■ Instructions to follow ■
Only the lines from the one with "Enable the Places tag checkbox" to the end of the data below should be given again, exactly as written.

■ Extracted material ■
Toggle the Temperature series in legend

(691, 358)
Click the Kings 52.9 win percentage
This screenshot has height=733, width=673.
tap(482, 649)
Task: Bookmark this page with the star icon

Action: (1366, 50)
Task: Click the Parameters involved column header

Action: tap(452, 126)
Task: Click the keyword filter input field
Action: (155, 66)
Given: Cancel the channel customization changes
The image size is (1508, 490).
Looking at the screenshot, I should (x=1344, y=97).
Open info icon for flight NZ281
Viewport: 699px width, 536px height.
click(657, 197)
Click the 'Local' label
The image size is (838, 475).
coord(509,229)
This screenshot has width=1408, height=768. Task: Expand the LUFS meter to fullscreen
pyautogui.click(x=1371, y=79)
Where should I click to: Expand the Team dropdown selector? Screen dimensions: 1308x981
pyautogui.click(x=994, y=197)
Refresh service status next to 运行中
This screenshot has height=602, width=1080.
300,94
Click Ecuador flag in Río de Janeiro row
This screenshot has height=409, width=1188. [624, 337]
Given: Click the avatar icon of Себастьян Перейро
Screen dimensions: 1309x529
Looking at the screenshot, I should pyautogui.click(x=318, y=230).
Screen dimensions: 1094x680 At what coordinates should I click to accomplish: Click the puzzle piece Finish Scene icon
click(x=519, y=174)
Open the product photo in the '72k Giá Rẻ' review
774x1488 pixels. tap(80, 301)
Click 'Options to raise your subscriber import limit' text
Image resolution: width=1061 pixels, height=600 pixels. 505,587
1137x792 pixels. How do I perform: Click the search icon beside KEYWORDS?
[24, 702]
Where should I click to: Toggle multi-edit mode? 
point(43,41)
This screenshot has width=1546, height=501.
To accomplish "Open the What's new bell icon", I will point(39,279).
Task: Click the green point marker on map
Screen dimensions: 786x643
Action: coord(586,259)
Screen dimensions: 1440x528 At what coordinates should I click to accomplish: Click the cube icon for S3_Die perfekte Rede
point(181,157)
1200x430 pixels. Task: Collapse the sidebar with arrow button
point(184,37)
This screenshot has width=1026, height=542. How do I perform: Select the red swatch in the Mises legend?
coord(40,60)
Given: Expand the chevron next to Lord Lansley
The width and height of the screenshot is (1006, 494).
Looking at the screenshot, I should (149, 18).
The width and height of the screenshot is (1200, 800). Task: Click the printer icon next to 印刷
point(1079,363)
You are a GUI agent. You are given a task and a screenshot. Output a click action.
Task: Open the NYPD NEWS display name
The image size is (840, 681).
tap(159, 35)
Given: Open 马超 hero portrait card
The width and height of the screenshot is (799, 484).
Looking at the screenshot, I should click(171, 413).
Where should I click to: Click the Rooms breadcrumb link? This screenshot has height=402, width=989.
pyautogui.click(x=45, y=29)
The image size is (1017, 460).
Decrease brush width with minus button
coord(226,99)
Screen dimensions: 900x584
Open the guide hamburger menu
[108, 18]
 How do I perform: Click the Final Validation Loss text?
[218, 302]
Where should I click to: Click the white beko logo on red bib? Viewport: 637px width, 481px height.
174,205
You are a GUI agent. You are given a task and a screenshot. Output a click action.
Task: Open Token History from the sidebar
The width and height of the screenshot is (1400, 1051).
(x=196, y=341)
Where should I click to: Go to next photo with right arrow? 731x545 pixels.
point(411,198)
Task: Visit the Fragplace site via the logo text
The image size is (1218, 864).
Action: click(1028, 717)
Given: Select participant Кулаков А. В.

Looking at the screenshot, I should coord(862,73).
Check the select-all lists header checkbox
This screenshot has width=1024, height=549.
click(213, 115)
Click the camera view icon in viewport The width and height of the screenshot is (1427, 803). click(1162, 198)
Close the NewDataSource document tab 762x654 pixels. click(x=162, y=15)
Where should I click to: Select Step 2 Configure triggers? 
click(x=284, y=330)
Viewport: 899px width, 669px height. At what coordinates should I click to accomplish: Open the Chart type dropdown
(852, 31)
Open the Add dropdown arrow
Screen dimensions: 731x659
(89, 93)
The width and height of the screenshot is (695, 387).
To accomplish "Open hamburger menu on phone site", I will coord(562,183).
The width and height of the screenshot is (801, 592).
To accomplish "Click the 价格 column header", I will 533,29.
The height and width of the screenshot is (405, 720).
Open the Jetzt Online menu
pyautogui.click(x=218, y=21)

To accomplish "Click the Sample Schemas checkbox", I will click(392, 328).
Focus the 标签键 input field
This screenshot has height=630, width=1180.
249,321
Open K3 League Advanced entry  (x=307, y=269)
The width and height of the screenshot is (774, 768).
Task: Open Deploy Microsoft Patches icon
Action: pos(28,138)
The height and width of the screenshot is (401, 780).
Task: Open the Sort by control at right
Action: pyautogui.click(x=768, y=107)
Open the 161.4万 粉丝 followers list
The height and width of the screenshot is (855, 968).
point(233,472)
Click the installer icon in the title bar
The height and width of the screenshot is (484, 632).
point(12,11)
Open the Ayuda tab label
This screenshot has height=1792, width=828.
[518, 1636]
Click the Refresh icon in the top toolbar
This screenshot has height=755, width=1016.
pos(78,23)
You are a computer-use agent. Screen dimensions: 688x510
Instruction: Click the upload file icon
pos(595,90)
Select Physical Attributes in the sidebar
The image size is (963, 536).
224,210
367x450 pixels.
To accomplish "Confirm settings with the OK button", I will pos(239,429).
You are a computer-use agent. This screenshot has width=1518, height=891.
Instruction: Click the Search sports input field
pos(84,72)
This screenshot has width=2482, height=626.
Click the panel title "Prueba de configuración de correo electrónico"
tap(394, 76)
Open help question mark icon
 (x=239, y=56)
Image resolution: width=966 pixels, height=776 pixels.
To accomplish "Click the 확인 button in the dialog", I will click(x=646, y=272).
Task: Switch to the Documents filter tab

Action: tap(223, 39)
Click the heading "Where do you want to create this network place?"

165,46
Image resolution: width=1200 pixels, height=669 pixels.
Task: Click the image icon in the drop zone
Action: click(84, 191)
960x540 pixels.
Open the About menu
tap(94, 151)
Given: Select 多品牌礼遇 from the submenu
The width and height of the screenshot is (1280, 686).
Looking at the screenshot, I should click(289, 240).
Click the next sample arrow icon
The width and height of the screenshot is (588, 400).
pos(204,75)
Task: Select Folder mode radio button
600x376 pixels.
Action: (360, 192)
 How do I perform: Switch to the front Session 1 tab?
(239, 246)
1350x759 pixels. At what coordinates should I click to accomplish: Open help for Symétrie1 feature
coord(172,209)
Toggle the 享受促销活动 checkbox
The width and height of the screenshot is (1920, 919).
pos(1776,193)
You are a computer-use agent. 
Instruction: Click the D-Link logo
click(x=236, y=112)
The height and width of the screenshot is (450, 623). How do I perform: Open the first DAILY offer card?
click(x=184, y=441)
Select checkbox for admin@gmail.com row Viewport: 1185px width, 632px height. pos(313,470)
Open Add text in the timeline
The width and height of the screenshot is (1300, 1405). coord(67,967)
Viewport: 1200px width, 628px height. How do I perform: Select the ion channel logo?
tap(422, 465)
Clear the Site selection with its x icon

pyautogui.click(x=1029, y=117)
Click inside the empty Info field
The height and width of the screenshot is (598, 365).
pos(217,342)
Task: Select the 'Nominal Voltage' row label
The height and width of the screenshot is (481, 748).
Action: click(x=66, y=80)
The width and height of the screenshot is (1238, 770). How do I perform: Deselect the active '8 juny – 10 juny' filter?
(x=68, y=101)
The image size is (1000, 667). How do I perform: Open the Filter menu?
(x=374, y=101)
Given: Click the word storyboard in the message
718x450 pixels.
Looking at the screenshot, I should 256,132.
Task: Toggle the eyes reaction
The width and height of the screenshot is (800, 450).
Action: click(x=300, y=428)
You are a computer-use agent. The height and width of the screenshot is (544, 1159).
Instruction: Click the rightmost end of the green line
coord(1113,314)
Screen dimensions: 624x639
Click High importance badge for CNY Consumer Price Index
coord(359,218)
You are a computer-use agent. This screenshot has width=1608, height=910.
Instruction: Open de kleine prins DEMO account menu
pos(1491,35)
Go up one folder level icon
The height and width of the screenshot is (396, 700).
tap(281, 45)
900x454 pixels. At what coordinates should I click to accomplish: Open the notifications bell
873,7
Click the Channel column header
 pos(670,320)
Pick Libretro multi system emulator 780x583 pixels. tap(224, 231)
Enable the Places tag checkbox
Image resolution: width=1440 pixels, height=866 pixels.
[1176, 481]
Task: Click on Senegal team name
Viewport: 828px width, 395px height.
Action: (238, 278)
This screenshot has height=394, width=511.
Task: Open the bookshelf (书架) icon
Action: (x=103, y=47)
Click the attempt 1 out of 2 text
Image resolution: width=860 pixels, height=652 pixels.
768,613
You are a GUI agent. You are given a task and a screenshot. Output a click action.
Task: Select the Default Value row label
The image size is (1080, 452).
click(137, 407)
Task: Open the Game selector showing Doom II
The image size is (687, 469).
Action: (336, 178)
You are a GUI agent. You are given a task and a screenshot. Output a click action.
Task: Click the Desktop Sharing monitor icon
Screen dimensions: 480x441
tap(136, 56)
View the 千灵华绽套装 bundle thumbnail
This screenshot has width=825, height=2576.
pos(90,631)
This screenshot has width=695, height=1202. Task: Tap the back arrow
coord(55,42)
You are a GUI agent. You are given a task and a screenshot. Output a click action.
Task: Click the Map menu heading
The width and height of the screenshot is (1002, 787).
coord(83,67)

■ Task answer ■
Enable the Places tag checkbox
Image resolution: width=1440 pixels, height=866 pixels.
[1176, 481]
Task: Click on Senegal team name
Viewport: 828px width, 395px height.
Action: (238, 278)
This screenshot has height=394, width=511.
Task: Open the bookshelf (书架) icon
Action: (x=103, y=47)
Click the attempt 1 out of 2 text
Image resolution: width=860 pixels, height=652 pixels.
768,613
You are a GUI agent. You are given a task and a screenshot. Output a click action.
Task: Select the Default Value row label
The image size is (1080, 452).
click(137, 407)
Task: Open the Game selector showing Doom II
The image size is (687, 469).
Action: (336, 178)
You are a GUI agent. You are given a task and a screenshot. Output a click action.
Task: Click the Desktop Sharing monitor icon
Screen dimensions: 480x441
tap(136, 56)
View the 千灵华绽套装 bundle thumbnail
This screenshot has width=825, height=2576.
pos(90,631)
This screenshot has width=695, height=1202. Task: Tap the back arrow
coord(55,42)
You are a GUI agent. You are given a task and a screenshot. Output a click action.
Task: Click the Map menu heading
The width and height of the screenshot is (1002, 787).
coord(83,67)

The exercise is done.